§ **Изучите материал**:
- a) Когда и где состоялся третейский суд, о котором рассказывает отрывок о споре Тургенева и Гончарова?
- b) Напишите продолжение отрывка о споре Тургенева и Гончарова, начиная сразу после его последней фразы.

§ **Исходный отрывок**:
Случайны ли совпадения героев Тургенева с героями «Обрыва»? Что скрывается за этими совпадениями, невольная тургеневская впечатлительность или коварный умысел? В свою очередь, и Тургенев, крайне обеспокоенный случившимся, потребовал беспристрастного третейского суда. По взаимному согласию сторон судьями оказались Анненков, Дружинин и Никитенко, «одинаково сочувствовавшие обеим сторонам и ничего так не желавшие, как уничтожить и самый предлог к нарушению добрых отношений между лицами, имевшими одинаковое право на уважение к их авторитетному имени». Так определил позицию судей П. В. Анненков. Но ведь добрыми намерениями вымощена и дорога в ад: дело-то было слишком тонкое и деликатное, касающееся самолюбия утонченных, художественно впечатлительных натур.

29 марта 1860 года на квартире Гончарова состоялся этот суд. По воспоминаниям Никитенко, Тургенев волновался, но держал себя «без малейших порывов гнева». Гончаров отвечал как-то смутно и неудовлетворительно. Приводимые им места сходства в повести «Накануне» и своей программе мало убеждали в его пользу, так что победа явно склонилась на сторону Тургенева, и оказалось, что Гончаров был увлечен, как он сам выразился, «своим мнительным характером и преувеличил вещи». Насколько судьи пощадили при этом гончаровское самолюбие — вопрос спорный.

Суд, по воспоминаниям Анненкова, сделал такой вывод: «Произведения Тургенева и Гончарова, как возникшие на одной и той же русской почве, должны были тем самым иметь несколько схожих положений, случайно совпадать в некоторых мыслях и выражениях, что оправдывает и извиняет обе стороны».

Гончаров, казалось, остался доволен этим решением экспертов. Не то, однако же, случилось с Тургеневым. Лицо его покрылось болезненной бледностью, он пересел на кресло и дрожащим от волнения голосом произнес следующее:

— Дело наше с Вами, Иван Александрович, теперь кончено; но я позволю себе прибавить к нему одно последнее слово. Дружеские наши отношения с этой минуты прекращаются. То, что произошло с нами, показывает мне ясно, какие опасные последствия могут явиться из приятельского обмена мыслей, из простых, доверчивых связей. Я остаюсь поклонником Вашего таланта, и, вероятно, еще не раз мне придется восхищаться им вместе с другими, но сердечного благорасположения, как прежде, и задушевной откровенности между нами существовать уже не может с этого дня.

§ **Фрагменты записей**:
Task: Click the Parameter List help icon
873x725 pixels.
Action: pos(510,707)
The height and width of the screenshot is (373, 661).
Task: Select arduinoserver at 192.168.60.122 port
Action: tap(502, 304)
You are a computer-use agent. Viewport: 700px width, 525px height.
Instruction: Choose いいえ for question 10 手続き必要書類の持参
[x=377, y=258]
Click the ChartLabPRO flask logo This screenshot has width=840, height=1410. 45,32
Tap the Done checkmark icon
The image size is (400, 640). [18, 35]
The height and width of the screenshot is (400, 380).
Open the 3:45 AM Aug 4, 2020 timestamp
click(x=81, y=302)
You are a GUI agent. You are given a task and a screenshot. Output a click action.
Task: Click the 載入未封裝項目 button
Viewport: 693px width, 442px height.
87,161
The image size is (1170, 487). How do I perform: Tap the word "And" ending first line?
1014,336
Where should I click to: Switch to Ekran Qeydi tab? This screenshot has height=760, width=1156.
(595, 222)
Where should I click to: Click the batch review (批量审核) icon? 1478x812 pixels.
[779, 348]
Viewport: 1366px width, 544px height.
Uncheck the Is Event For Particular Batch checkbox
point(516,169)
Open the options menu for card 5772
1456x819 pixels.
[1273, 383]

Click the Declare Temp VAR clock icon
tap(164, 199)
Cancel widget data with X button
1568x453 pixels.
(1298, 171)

§ **Ответы**:
- a) Суд состоялся 29 марта 1860 года на квартире Гончарова.

- b)
И, кивнув всем головой, он вышел из комнаты.

При всем своем стремлении к беспристрастию, Анненков тонко уловил настроение Тургенева, но не почувствовал душевного состояния Гончарова. Иван Александрович, в свою очередь, не был удовлетворен решением суда. Возникшее недоразумение осталось, а с годами продолжало разрастаться. Вероятно, в делах такого рода вмешательство посторонних лиц действовало как соль на обнаженную рану.

Разрыв дружеских отношений с Гончаровым глубоко подействовал на Тургенева, и без того наделенного необычайно острым ощущением хрупкости и непрочности жизненных связей, трагичности человеческого бытия. Этот разрыв был особенно болезненным еще и потому, что одновременно порывались отношения с кругом «Современника», с Некрасовым.

Да и в общественной жизни совершались тревожные перемены. 6 февраля 1860 года умер председатель редакционных комиссий Я. И. Ростовцев. В преемники ему «плантаторы» прочили М. Н. Муравьева или В. Н. Панина. Граф А. Бобринский дерзко заявил Милютину:

— Неужели вы думаете, что мы дадим вам кончить это дело? Неужели вы серьезно это думаете? Полноте пожалуйста! Не пройдет и месяца, как вы все в трубу вылетите, а мы сядем на ваше место.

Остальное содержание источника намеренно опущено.